In buona sostanza, la Corte ha così chiuso la porta alla falcidia dell’Iva, in favore dell’azienda in crisi.

Il fatto

L’Agenzia delle Entrate ricorreva in cassazione, avverso la decisione della Corte d’appello che ne aveva rigettato il reclamo nei confronti del decreto con il quale il Tribunale aveva omologato la proposta di concordato preventivo presentata da una S.a.s..

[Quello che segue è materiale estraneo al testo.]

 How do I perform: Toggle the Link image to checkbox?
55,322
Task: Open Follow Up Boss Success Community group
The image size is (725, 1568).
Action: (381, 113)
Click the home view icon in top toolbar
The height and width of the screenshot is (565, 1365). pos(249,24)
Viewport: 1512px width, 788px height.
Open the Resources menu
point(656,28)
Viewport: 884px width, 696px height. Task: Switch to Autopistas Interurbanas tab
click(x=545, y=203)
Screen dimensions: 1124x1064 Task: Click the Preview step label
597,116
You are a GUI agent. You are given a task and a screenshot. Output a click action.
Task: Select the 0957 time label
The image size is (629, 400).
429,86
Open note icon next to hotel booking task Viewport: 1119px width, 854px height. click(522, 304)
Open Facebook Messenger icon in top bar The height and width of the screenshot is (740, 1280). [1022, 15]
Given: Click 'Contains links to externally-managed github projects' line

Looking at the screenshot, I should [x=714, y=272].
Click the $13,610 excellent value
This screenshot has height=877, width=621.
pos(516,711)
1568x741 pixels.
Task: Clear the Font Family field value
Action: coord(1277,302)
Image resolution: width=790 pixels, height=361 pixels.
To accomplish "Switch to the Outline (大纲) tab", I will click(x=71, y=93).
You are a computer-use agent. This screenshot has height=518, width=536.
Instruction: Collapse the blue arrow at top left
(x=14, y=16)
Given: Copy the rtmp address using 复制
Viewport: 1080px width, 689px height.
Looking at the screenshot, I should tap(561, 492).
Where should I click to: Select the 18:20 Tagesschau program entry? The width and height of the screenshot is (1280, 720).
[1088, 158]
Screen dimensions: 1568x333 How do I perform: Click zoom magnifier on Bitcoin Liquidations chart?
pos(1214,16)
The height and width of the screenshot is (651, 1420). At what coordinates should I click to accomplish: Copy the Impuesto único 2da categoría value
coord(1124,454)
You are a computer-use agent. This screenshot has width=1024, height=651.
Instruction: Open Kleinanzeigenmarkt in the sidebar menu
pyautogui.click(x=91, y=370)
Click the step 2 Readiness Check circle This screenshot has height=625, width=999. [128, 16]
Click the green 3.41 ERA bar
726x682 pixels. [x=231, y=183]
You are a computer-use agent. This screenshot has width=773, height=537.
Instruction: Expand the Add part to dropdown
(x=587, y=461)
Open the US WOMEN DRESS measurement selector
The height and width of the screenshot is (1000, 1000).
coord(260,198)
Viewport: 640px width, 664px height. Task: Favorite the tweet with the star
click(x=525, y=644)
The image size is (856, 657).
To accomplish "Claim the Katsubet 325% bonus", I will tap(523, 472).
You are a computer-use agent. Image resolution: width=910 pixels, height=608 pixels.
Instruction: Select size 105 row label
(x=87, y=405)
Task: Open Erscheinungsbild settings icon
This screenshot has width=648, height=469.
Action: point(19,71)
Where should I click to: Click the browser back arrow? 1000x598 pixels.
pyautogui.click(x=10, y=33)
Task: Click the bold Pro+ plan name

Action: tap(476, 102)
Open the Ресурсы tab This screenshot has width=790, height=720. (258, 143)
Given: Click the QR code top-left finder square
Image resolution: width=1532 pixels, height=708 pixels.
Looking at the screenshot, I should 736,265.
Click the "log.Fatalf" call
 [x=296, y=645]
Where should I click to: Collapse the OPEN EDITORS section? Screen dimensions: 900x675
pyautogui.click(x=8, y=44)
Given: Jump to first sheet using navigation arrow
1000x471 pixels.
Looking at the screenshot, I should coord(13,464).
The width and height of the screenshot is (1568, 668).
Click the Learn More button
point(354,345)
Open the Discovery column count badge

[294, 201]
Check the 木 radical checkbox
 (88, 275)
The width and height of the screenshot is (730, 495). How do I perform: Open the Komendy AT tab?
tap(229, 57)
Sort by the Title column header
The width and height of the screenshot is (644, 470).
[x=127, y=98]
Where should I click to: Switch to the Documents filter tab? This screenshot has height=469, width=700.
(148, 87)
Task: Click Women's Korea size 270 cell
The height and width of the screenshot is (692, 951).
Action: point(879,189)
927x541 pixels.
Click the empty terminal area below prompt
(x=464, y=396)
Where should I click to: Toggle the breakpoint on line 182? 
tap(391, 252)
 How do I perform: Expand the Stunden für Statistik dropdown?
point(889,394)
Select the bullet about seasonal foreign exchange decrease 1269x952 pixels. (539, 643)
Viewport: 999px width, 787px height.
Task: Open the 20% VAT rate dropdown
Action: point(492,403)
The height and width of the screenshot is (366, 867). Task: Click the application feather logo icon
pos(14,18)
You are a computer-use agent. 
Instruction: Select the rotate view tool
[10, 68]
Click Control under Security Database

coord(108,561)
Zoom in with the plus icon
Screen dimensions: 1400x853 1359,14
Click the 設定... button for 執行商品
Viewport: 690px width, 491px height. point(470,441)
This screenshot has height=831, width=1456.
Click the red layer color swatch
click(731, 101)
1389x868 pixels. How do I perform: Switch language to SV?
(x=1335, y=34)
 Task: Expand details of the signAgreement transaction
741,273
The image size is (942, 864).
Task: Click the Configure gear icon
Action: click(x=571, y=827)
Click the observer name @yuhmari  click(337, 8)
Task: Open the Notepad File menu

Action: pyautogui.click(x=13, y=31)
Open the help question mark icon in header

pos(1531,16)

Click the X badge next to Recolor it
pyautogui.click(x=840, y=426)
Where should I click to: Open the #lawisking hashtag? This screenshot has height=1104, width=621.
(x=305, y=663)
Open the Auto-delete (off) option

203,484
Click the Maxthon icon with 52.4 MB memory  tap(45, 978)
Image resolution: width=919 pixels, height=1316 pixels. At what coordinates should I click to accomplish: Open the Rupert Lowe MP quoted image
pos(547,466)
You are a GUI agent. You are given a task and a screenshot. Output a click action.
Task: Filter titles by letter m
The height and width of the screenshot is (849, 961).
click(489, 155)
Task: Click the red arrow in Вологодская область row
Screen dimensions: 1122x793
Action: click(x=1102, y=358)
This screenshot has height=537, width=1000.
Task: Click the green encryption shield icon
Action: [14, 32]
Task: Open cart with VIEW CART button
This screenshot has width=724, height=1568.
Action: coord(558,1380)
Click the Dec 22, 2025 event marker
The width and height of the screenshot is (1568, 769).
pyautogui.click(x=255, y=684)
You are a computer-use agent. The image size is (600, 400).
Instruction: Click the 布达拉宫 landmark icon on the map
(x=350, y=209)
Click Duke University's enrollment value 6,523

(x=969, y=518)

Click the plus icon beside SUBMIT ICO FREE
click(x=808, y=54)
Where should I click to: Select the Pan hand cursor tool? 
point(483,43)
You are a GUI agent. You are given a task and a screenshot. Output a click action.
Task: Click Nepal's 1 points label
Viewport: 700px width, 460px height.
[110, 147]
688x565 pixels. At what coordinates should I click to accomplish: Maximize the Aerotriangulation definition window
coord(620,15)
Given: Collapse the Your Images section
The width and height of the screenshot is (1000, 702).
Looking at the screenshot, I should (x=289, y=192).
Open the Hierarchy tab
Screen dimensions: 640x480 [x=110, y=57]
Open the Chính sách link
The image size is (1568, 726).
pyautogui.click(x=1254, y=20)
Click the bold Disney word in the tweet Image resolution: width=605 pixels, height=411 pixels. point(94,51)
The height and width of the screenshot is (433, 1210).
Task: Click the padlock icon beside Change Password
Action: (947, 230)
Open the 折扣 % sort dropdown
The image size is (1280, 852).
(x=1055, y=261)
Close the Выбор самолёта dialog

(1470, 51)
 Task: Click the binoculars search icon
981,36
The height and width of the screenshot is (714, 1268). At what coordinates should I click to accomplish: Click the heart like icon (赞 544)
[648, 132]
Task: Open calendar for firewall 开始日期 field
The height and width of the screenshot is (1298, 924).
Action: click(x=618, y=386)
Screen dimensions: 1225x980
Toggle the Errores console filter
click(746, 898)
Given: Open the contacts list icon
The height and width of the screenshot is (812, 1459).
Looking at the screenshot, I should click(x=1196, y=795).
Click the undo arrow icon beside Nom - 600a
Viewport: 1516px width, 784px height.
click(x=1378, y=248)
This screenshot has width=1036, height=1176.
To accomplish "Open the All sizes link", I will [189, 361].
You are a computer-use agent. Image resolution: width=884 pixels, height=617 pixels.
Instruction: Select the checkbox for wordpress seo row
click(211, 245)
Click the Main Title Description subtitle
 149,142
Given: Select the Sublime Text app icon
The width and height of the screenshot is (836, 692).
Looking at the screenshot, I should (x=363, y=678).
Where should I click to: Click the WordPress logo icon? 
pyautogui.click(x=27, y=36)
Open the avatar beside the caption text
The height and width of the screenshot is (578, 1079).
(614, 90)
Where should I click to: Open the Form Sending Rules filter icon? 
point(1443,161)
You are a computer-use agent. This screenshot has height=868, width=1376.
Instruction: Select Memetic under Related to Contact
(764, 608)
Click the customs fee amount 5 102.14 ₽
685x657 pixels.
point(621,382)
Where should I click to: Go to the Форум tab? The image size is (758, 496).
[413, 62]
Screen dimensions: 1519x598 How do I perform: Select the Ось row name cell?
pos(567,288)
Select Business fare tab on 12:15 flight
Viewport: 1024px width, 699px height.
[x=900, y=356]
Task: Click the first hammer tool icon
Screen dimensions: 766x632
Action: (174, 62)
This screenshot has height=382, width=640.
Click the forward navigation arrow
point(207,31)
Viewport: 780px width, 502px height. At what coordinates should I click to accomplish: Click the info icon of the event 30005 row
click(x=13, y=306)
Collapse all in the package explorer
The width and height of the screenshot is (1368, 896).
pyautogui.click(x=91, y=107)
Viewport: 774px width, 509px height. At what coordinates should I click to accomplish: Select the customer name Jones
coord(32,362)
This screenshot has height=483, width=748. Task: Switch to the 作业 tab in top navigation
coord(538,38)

In particolare, la Corte territoriale aveva ritenuto ammissibile una proposta di concordato senza transazione fiscale, contenente la falcidia del credito Iva.

Le doglianze dell’Ufficio

L’Ufficio affidava il proprio ricorso a due motivi di gravame. Con il primo, lamentava:

🠆   la violazione degli artt. 160 e 182 ter della legge fallimentare, per avere la Corte territoriale ritenuto ammissibile la proposta contenente, tra l’altro, la falcidia dei crediti tributari benché non fosse stato effettuato lo specifico interpello dell’amministrazione previsto nell’art. 182 ter l. fall.;

Con il secondo, invece:

🠆  la violazione dell’art. 182 ter l. fall., per avere la Corte d’appello ritenuto ammissibile la falcidia anche del credito per IVA, costituente risorsa propria della Comunità europea e possibile oggetto di transazione unicamente quanto ai tempi di pagamento.

OSSERVA

concordato preventivo fallimentare e falcidia IVAL’Agenzia delle Entrate, con la circolare 40/E del 18 aprile 2008, ha sostenuto che, al fine di poter soddisfare solo in parte i crediti tributari, il ricorso per l’ammissione alla procedura concordataria deve essere accompagnato da una proposta di transazione fiscale, cui l’amministrazione presti il proprio consenso; in caso contrario, quindi in assenza della proposta di transazione fiscale, i crediti tributari dovrebbero essere soddisfatti in maniera integrale e alle scadenze prescritte dalla legge, in forza del generale principio d’indisponibilità del credito tributario, eccezionalmente derogato dalle disposizioni contenute nell’art. 182- ter della legge fallimentare.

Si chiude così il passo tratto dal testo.